** Given records **
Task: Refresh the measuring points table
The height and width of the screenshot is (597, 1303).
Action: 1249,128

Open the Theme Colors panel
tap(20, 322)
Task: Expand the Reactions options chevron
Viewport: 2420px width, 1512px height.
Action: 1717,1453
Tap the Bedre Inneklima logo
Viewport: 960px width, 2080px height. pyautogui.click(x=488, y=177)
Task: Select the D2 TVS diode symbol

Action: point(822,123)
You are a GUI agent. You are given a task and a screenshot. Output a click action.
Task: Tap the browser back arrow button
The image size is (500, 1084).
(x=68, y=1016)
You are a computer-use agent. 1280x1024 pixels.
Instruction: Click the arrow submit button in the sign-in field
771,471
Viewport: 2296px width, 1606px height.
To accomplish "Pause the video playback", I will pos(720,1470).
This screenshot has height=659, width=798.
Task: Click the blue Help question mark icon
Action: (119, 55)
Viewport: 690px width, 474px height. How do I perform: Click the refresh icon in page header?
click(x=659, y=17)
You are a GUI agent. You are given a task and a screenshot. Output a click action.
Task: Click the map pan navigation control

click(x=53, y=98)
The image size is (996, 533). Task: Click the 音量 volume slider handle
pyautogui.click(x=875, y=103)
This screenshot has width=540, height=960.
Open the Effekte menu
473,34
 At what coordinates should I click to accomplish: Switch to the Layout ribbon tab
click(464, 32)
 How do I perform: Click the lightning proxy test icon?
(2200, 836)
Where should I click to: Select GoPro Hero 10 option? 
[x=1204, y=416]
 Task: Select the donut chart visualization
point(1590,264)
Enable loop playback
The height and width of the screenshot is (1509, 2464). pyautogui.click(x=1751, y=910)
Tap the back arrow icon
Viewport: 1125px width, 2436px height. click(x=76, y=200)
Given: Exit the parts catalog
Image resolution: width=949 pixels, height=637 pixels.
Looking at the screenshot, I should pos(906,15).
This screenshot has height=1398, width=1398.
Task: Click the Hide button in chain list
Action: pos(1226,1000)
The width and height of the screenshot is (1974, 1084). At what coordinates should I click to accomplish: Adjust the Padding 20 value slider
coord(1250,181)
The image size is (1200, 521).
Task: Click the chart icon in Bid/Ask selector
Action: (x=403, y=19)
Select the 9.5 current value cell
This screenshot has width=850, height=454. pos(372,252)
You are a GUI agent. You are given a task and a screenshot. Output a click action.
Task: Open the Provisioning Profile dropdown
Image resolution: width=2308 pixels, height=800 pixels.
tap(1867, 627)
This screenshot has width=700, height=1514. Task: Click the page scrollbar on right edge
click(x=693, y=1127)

** Set exercise **
Reproduce all of the records above, substituting "interface agent" for "GUI agent" wherever it occurs and keeping every other line unchanged.

** Answer for this exercise **
Task: Refresh the measuring points table
The height and width of the screenshot is (597, 1303).
Action: 1249,128

Open the Theme Colors panel
tap(20, 322)
Task: Expand the Reactions options chevron
Viewport: 2420px width, 1512px height.
Action: 1717,1453
Tap the Bedre Inneklima logo
Viewport: 960px width, 2080px height. pyautogui.click(x=488, y=177)
Task: Select the D2 TVS diode symbol

Action: point(822,123)
You are a interface agent. You are given a task and a screenshot. Output a click action.
Task: Tap the browser back arrow button
The image size is (500, 1084).
(x=68, y=1016)
You are a computer-use agent. 1280x1024 pixels.
Instruction: Click the arrow submit button in the sign-in field
771,471
Viewport: 2296px width, 1606px height.
To accomplish "Pause the video playback", I will pos(720,1470).
This screenshot has height=659, width=798.
Task: Click the blue Help question mark icon
Action: (119, 55)
Viewport: 690px width, 474px height. How do I perform: Click the refresh icon in page header?
click(x=659, y=17)
You are a interface agent. You are given a task and a screenshot. Output a click action.
Task: Click the map pan navigation control

click(x=53, y=98)
The image size is (996, 533). Task: Click the 音量 volume slider handle
pyautogui.click(x=875, y=103)
This screenshot has width=540, height=960.
Open the Effekte menu
473,34
 At what coordinates should I click to accomplish: Switch to the Layout ribbon tab
click(464, 32)
 How do I perform: Click the lightning proxy test icon?
(2200, 836)
Where should I click to: Select GoPro Hero 10 option? 
[x=1204, y=416]
 Task: Select the donut chart visualization
point(1590,264)
Enable loop playback
The height and width of the screenshot is (1509, 2464). pyautogui.click(x=1751, y=910)
Tap the back arrow icon
Viewport: 1125px width, 2436px height. click(x=76, y=200)
Given: Exit the parts catalog
Image resolution: width=949 pixels, height=637 pixels.
Looking at the screenshot, I should pos(906,15).
This screenshot has height=1398, width=1398.
Task: Click the Hide button in chain list
Action: pos(1226,1000)
The width and height of the screenshot is (1974, 1084). At what coordinates should I click to accomplish: Adjust the Padding 20 value slider
coord(1250,181)
The image size is (1200, 521).
Task: Click the chart icon in Bid/Ask selector
Action: (x=403, y=19)
Select the 9.5 current value cell
This screenshot has width=850, height=454. pos(372,252)
You are a interface agent. You are given a task and a screenshot. Output a click action.
Task: Open the Provisioning Profile dropdown
Image resolution: width=2308 pixels, height=800 pixels.
tap(1867, 627)
This screenshot has width=700, height=1514. Task: Click the page scrollbar on right edge
click(x=693, y=1127)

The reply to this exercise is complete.